La violencia en México, agravada por la
matanza de 72 emigrantes a manos de supuestos narcotraficantes, fue
citada como un ejemplo del fracaso de la actual política de combate a
las drogas por varios participantes en la conferencia, en la que se
defienden políticas alternativas.
"El hecho de que la política
para las drogas se conciba como una guerra a las drogas es lo que ha
provocado una escalada de la violencia en México", afirmó Juan Machín,
director del Centro Cáritas de Formación, una organización que atiende a
dependientes de estupefacientes en Ciudad de México.
"Tenemos que
insistir en la necesidad de adoptar políticas de seguridad no
represivas.

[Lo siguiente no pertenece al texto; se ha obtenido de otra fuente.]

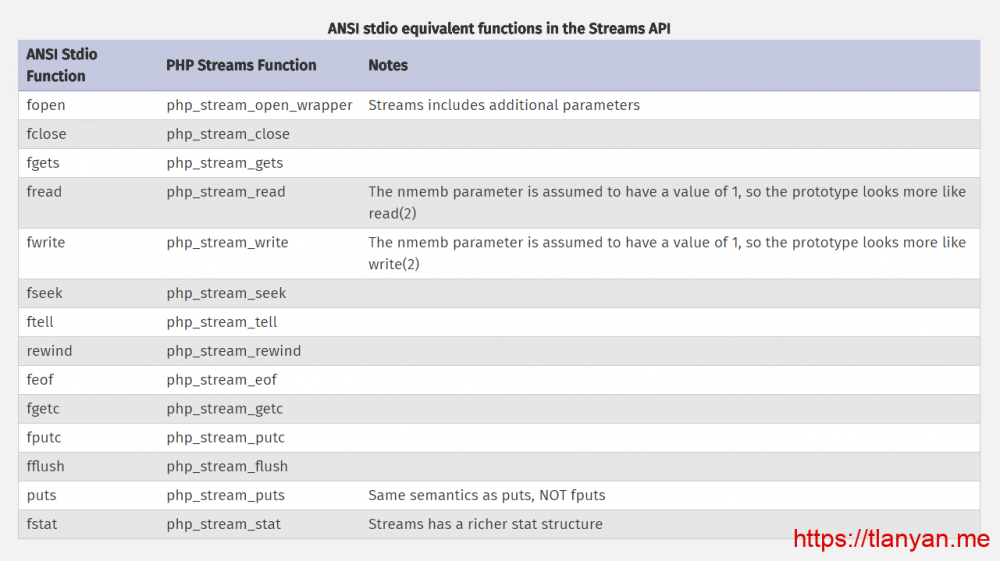
Task: Click the fwrite row label
Action: tap(46, 242)
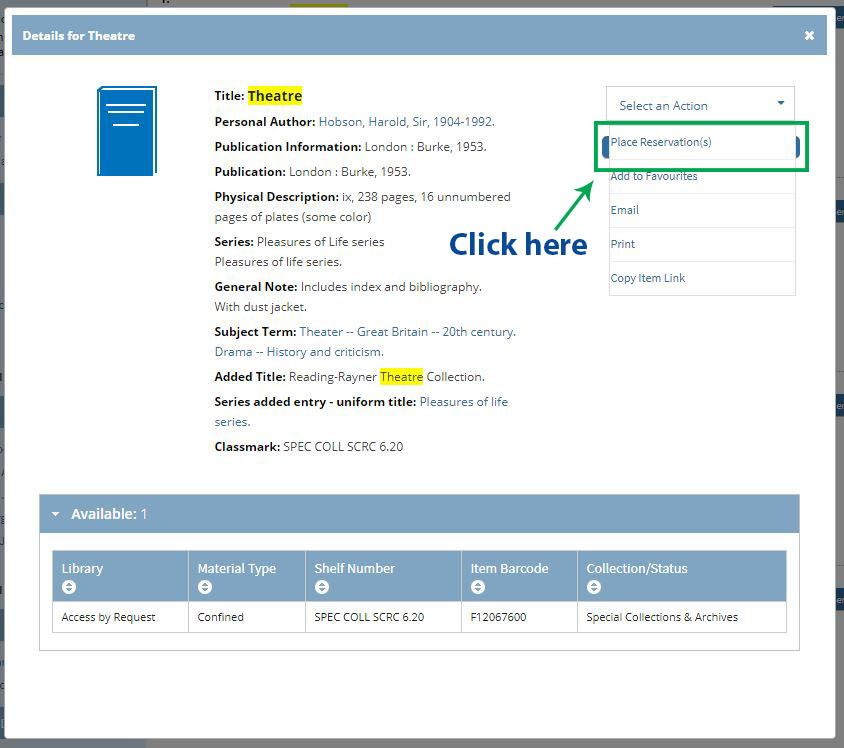Open author link Hobson, Harold, Sir
Image resolution: width=844 pixels, height=748 pixels.
tap(406, 122)
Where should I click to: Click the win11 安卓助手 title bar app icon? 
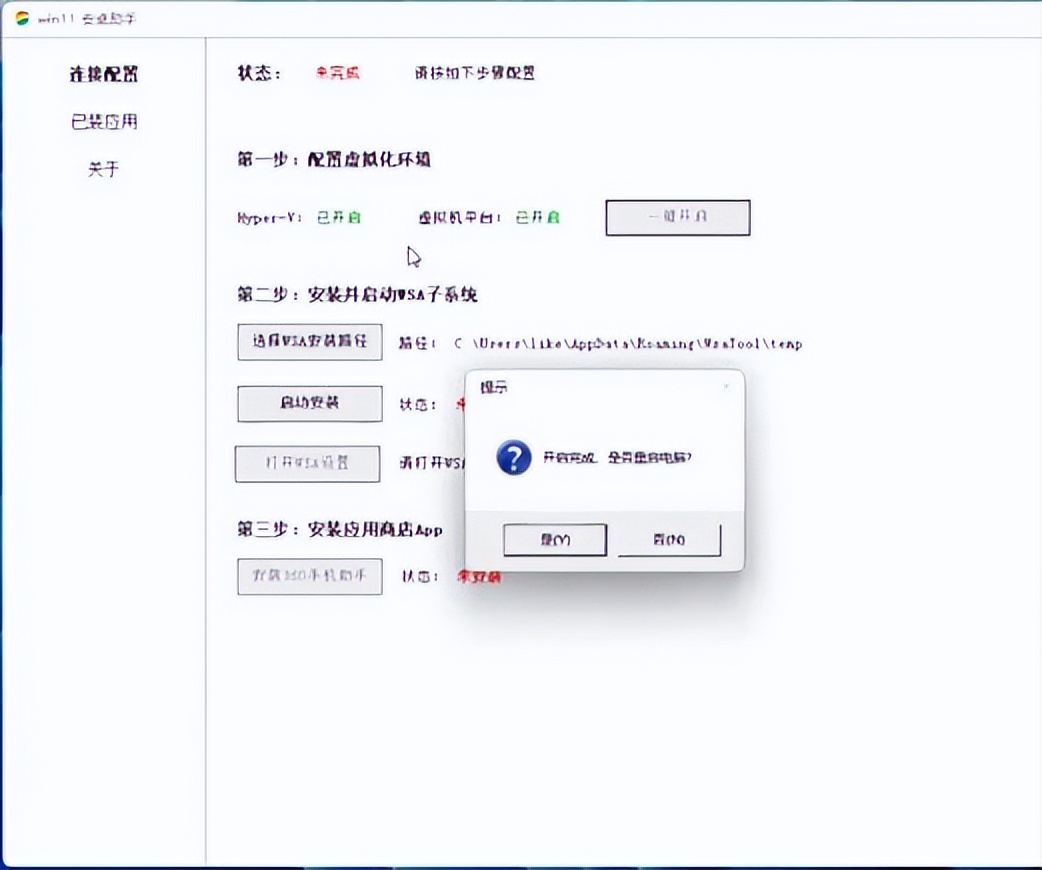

Nuestros países conocen muy bien las consecuencias fúnebres
de la militarización de los conflictos, como las que hoy vive México",
señaló la argentina Graciela Touzé, presidenta del grupo Intercambios
Asociación Civil.
Para Touzé, pese a que en algunos países de la
región ya hay un discurso que reconoce el fracaso de la guerra contra
las drogas, aún no ha sido traducido en políticas concretas para atender
a los usuarios de estupefacientes y acabar con la violencia.
Machín
afirmó en declaraciones a Efe que el presidente mexicano, Felipe
Calderón, cometió uno de sus mayores errores cuando mandó al Ejército a
las calles por concebir literalmente que se trataba de una "guerra" y no
de una lucha contra las drogas.
"El efecto perverso que ha tenido
la militarización es que ha generado una ola mayor de violencia, y la
decisión del presidente de no dar marcha atrás ha provocado un aumento
prácticamente exponencial de la violencia. Comenzamos con unos 2.000
muertos al año y en 2009 tuvimos 8.000. Ya llevamos en total cerca de
30.000 muertos", afirmó Machín.
El especialista consideró que la
situación puede agravarse aún más mientras no se cambie esa política. "Y
el presidente (Calderón) está subido en ese proyecto y no lo va a
cambiar. Está teniendo un costo político muy alto, pero él sabe que si
da un paso atrás tendrá un costo político peor, porque sería reconocer
que su política fue un desastre", agregó.
Para Machín, antes que
una "guerra", México necesita de una política integral para combatir el
narcotráfico que incluya medidas económicas y sociales para reducir la
pobreza y el desempleo; de seguridad basadas en labores de inteligencia,
y preventivas, de reducción de daños y hasta de legalización.
"Acabar
el problema de las drogas a garrote, bien sea policial o militar, lo
máximo que va a lograr es atenuar un poco. Mientras no se resuelvan los
problemas sociales, no habrá solución", coincidió el economista
colombiano Francisco Thoumi, autor de varios libros sobre el
narcotráfico.
"Es por eso que llevamos 40 años en la famosa guerra
contra las drogas y cada vez que hay un logro resulta que la industria
se adapta y evoluciona", dijo a Efe Thoumi, investigador del Centro de
Estudios sobre Drogas y Delito de la Universidad del Rosario.
Para
Thoumi, el problema es que para algunos grupos en países como Colombia y
México violar la ley pasó a ser algo aceptable y la sociedad terminó
tolerando la corrupción y la criminalidad.
"Sin duda las políticas
paliativas se pueden mejorar y uno puede hablar de la posible
efectividad de la militarización o de la efectividad de la legalización
de la marihuana, pero mientras no se identifiquen las vulnerabilidades
sociales no habrá solución", dijo.
Por su parte, el director de la
organización Centro Brasileño de Políticas de Drogas, Luiz Paulo
Guanabara, afirmó que cualquier política que insista en militarizar y
criminalizar las drogas está condenada al fracaso.
"Esas políticas solo generan una violencia como la de hoy en México, que ya es intolerable", dijo.